MetaModelv2, developed by gagan3012, is a 10.7 billion parameter language model built as a hybrid of two existing models: VAGOsolutions/SauerkrautLM-SOLAR-Instruct and kyujinpy/Sakura-SOLAR-Instruct. This approach leverages the strengths of its constituent models to deliver a versatile and capable LLM.

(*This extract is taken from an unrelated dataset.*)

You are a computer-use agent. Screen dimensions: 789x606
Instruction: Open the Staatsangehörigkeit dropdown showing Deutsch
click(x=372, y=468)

Key Capabilities & Performance

Evaluated on the Open LLM Leaderboard, MetaModelv2 demonstrates solid performance across a range of benchmarks, indicating its proficiency in various reasoning and language understanding tasks. Its average score of 74.24 highlights its balanced capabilities. Specific benchmark results include:

  • ARC (25-shot): 71.08
  • HellaSwag (10-shot): 88.56
  • MMLU (5-shot): 66.29
  • TruthfulQA (0-shot): 71.94
  • Winogrande (5-shot): 83.11
  • GSM8K (5-shot): 64.44

With a context length of 4096 tokens, MetaModelv2 can process moderately long inputs, making it suitable for tasks requiring a decent understanding of conversational flow or document content.

Good for

  • General-purpose language generation: Its balanced performance suggests suitability for a wide array of text generation tasks.
  • Reasoning and question answering: Scores on ARC and MMLU indicate capabilities in logical inference and knowledge-based QA.
  • Applications requiring moderate context: The 4096-token context window supports tasks like summarization of short documents or extended dialogue.